Otro inteligente autor, Moret,
dice:
«El problema del crédito
agricola consiste en la difusión en la democratización del capital.
El crédito agrícola no es otra cosa sino el medio o procedimiento de hacer
llegar a los pegujaleros, o pequeños propietarios, a los colonos, y aun a
los jornaleros del campo, todos aquellos labradores que no tienen más
garantía que la de una propiedad, la de sus bienes muebles, o solamente la
personal, los beneficios del anticipo de los modestos capitales para el
cultivo».
Las cajas rurales de crédito
agrícola tienen por base los dos principios fundamentales siguientes: la
limitación territorial bien reducida donde funcionan, y la responsabilidad
solidaria de los que la forman, y en todos ellos se requiere el concurso
de un elemento moral gratuito, caracterizado por la abnegación y el
desinterés.
Os anotaré solamente los
lineamentos de las cajas rurales, para no fatigaros con informaciones que
sin duda conocéis.
Las cajas rurales se forman
por reunión de un número de agricultores, ricos y pobres, que no aportaban
capital alguno en su origen, y que hoy aportan de cincuenta centavos a un
peso por una sola vez, pagaderos total o parcialmente por pequeñísimos
instalamentos.
Los asociados en cada caja son
ordinariamente responsables por las deudas que contraiga la caja.
La acción de cada una de ellas
está limitada a un distrito que no tenga más de cuatrocientos agricultores
pequeños, o a una parte, barrio o sección que tenga ese máximum de
cuatrocientos agricultores.
La caja recibe en préstamo
cantidades de dinero en la localidad, a muy poco interés, o depósitos de
ahorros de los habitantes de la misma también a módico crédito.
La caja da en préstamo a
interés muy poco mayor del que paga, pequeñas cantidades a los
agricultores en ventajosas condiciones de plazo, o plazos, para que las
paguen parcial y cómodamente.
PERSONAL DE LAS CAJAS RURALES
La caja es administrada por un
comité de tres miembros, del cual es Presidente, o Gerente, siempre uno de
los más ricos asociados, y por una Junta de Vigilancia compuesta de nueve
o más miembros, encargados de estudiar las condiciones de moralidad,
laboriosidad y honradez de los peticionarios de préstamos.

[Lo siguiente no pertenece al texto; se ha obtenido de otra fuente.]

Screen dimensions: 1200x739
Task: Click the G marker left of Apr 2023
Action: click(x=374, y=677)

Este comité o
junta examina periódicamente (cada dos meses) si los deudores han
invertido el préstamo en el objeto para que solicitaron, en término de
tres o cuatro semanas.
El producto de la pequeña
diferencia entre los intereses que paga la caja y los que cobra, se
destinan a los gastos de ella, que son muy reducidos, pues todos los
asociados prestan sus servicios gratuitamente; excepto el cajero que tiene
sueldo, y a formar un pequeño fondo de reserva para atender a las
eventualidades que sufran las operaciones de la caja.
En ningún caso se reparten
dividendos. Los préstamos son siempre hechos con sólo la garantía personal
del solicitante, y, a lo más, la de un fiador en las mismas condiciones.
Para hacer un préstamo se
tiene en cuenta: Los antecedentes de moralidades y buenas costumbres del
solicitante. El objeto para el cual se solicita el préstamo. El estado de
la plantación que tenga el prestamista. El valor de la porción de tierra
que desee comprar, si este es el objeto del préstamo solicitado.

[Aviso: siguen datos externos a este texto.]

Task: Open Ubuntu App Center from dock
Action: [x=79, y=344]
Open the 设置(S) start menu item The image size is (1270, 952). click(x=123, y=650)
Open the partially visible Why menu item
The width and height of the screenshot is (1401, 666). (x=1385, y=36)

Los préstamos se hacen por
seis meses, un año, dos, cinco hasta diez años.
El valor del pozo, drenaje u
obra, o ganado que pretenda hacer o comprar.
En las Cajas Raiffeisen sólo
existe la preocupación de distribuír el crédito al menor interés posible.

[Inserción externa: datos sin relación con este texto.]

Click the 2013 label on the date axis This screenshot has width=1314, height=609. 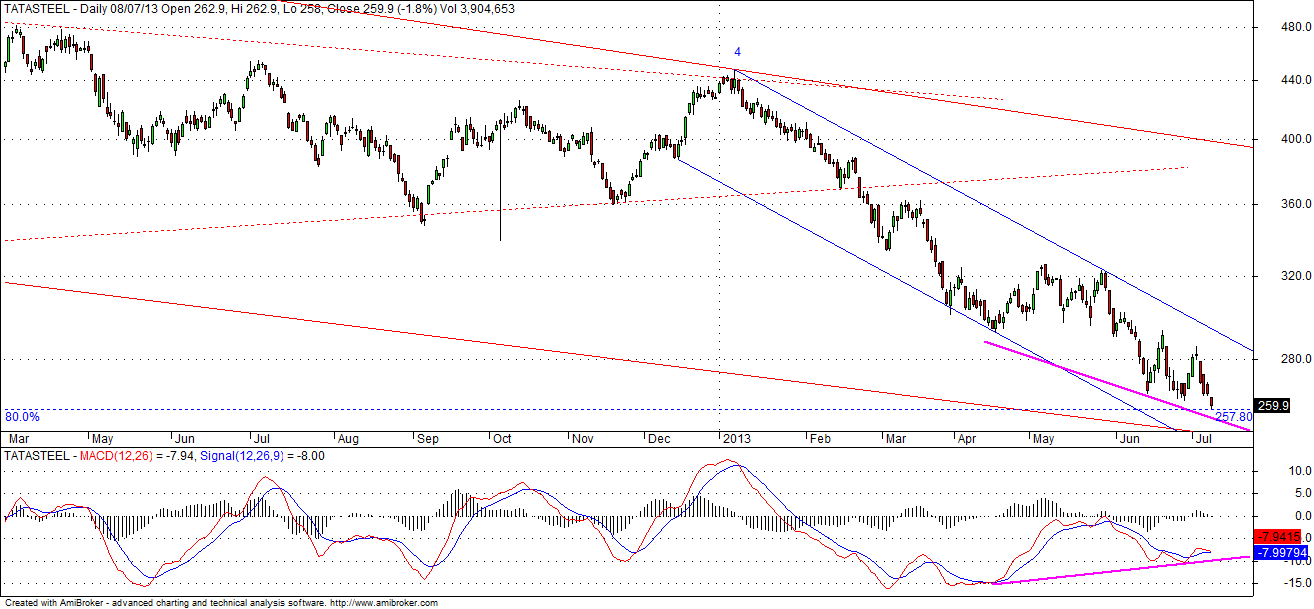(x=737, y=438)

El fondo de reserva es indistribuible; los administradores de estas cajas
deben tener el pensamiento libre de toda preocupación personal. Las cajas
no buscan en ningún caso grandes ganancias. Las cajas no son un negocio,
sino una obra de apoyo al trabajo necesitado.
Si la reserva llega a ser de
importancia, se reducirá el tipo del interés. Si una caja se disuelve por
cualquier circunstancia, sus reservas y capital se aplican a dotar otra u
otras cajas de la misma región, y si no hubiere de ellas, se entregarán a
una institución pública para cooperar a la construcción de alguna obra de
utilidad general.
EL DESARROLLO DE LAS CAJAS
RURALES
Son estas las principales
bases para la fundación y administración de las cajas rurales, agrícolas
de Raiffeisen que existen hoy en los principales países de Europa. Rusia,
Alemania, Francia, Austria y España. En sólo Alemania hay más de doce mil
en la actualidad y es un dato que llama la atención y prueba la sensatez
con que se administran y la honradez de los prestamistas, que no se cuenta
que hayan perdido un solo centavo en más de treinta años de existencia.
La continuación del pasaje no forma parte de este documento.